Work instructions
Write out these records again, replacing every "Instruction" with "Command" and leaving everything else unchanged.

Records for processing
■ ■ ■ ■
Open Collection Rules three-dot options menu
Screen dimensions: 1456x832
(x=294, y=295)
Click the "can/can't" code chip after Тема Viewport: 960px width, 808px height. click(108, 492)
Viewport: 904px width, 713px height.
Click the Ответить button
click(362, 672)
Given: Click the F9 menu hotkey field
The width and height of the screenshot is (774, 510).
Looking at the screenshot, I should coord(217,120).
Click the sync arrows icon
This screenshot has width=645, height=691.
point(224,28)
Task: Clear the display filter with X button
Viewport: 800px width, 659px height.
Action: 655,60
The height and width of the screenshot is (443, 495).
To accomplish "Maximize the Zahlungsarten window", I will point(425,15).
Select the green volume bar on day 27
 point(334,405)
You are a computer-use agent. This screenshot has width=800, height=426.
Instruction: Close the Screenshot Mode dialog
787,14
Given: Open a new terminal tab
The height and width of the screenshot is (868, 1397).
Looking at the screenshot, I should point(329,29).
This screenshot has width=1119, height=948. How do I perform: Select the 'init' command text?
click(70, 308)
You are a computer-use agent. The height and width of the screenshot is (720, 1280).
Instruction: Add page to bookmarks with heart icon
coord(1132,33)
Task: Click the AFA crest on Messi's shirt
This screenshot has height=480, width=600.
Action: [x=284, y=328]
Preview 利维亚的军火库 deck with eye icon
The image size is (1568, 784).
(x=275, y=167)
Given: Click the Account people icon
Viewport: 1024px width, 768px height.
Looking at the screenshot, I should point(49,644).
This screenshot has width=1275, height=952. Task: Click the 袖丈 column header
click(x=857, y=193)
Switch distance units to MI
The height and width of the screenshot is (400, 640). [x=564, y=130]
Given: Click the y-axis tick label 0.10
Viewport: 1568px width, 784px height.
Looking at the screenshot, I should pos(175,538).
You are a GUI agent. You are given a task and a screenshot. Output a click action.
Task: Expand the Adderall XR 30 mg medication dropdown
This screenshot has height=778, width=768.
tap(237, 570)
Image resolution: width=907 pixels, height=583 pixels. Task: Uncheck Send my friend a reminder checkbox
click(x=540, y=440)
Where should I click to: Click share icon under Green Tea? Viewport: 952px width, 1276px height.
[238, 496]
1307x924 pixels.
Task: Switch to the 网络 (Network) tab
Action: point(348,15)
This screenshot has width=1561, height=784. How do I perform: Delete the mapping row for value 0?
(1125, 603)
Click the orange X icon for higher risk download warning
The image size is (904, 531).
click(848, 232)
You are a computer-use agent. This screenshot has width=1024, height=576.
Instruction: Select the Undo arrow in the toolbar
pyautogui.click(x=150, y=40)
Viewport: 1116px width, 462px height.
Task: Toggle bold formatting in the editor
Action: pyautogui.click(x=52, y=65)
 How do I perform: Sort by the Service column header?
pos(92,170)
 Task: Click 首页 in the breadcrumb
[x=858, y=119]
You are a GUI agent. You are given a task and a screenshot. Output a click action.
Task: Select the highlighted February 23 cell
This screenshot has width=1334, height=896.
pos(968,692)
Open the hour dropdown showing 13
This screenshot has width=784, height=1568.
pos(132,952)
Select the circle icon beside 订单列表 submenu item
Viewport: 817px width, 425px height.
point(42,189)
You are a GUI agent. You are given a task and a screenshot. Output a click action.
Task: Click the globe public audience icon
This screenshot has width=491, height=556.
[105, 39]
■ ■ ■ ■
Completed exercise
Open Collection Rules three-dot options menu
Screen dimensions: 1456x832
(x=294, y=295)
Click the "can/can't" code chip after Тема Viewport: 960px width, 808px height. click(108, 492)
Viewport: 904px width, 713px height.
Click the Ответить button
click(362, 672)
Given: Click the F9 menu hotkey field
The width and height of the screenshot is (774, 510).
Looking at the screenshot, I should coord(217,120).
Click the sync arrows icon
This screenshot has width=645, height=691.
point(224,28)
Task: Clear the display filter with X button
Viewport: 800px width, 659px height.
Action: 655,60
The height and width of the screenshot is (443, 495).
To accomplish "Maximize the Zahlungsarten window", I will point(425,15).
Select the green volume bar on day 27
 point(334,405)
You are a computer-use agent. This screenshot has width=800, height=426.
Command: Close the Screenshot Mode dialog
787,14
Given: Open a new terminal tab
The height and width of the screenshot is (868, 1397).
Looking at the screenshot, I should point(329,29).
This screenshot has width=1119, height=948. How do I perform: Select the 'init' command text?
click(70, 308)
You are a computer-use agent. The height and width of the screenshot is (720, 1280).
Command: Add page to bookmarks with heart icon
coord(1132,33)
Task: Click the AFA crest on Messi's shirt
This screenshot has height=480, width=600.
Action: [x=284, y=328]
Preview 利维亚的军火库 deck with eye icon
The image size is (1568, 784).
(x=275, y=167)
Given: Click the Account people icon
Viewport: 1024px width, 768px height.
Looking at the screenshot, I should point(49,644).
This screenshot has width=1275, height=952. Task: Click the 袖丈 column header
click(x=857, y=193)
Switch distance units to MI
The height and width of the screenshot is (400, 640). [x=564, y=130]
Given: Click the y-axis tick label 0.10
Viewport: 1568px width, 784px height.
Looking at the screenshot, I should pos(175,538).
You are a GUI agent. You are given a task and a screenshot. Output a click action.
Task: Expand the Adderall XR 30 mg medication dropdown
This screenshot has height=778, width=768.
tap(237, 570)
Image resolution: width=907 pixels, height=583 pixels. Task: Uncheck Send my friend a reminder checkbox
click(x=540, y=440)
Where should I click to: Click share icon under Green Tea? Viewport: 952px width, 1276px height.
[238, 496]
1307x924 pixels.
Task: Switch to the 网络 (Network) tab
Action: point(348,15)
This screenshot has width=1561, height=784. How do I perform: Delete the mapping row for value 0?
(1125, 603)
Click the orange X icon for higher risk download warning
The image size is (904, 531).
click(848, 232)
You are a computer-use agent. This screenshot has width=1024, height=576.
Command: Select the Undo arrow in the toolbar
pyautogui.click(x=150, y=40)
Viewport: 1116px width, 462px height.
Task: Toggle bold formatting in the editor
Action: pyautogui.click(x=52, y=65)
 How do I perform: Sort by the Service column header?
pos(92,170)
 Task: Click 首页 in the breadcrumb
[x=858, y=119]
You are a GUI agent. You are given a task and a screenshot. Output a click action.
Task: Select the highlighted February 23 cell
This screenshot has width=1334, height=896.
pos(968,692)
Open the hour dropdown showing 13
This screenshot has width=784, height=1568.
pos(132,952)
Select the circle icon beside 订单列表 submenu item
Viewport: 817px width, 425px height.
point(42,189)
You are a GUI agent. You are given a task and a screenshot. Output a click action.
Task: Click the globe public audience icon
This screenshot has width=491, height=556.
[105, 39]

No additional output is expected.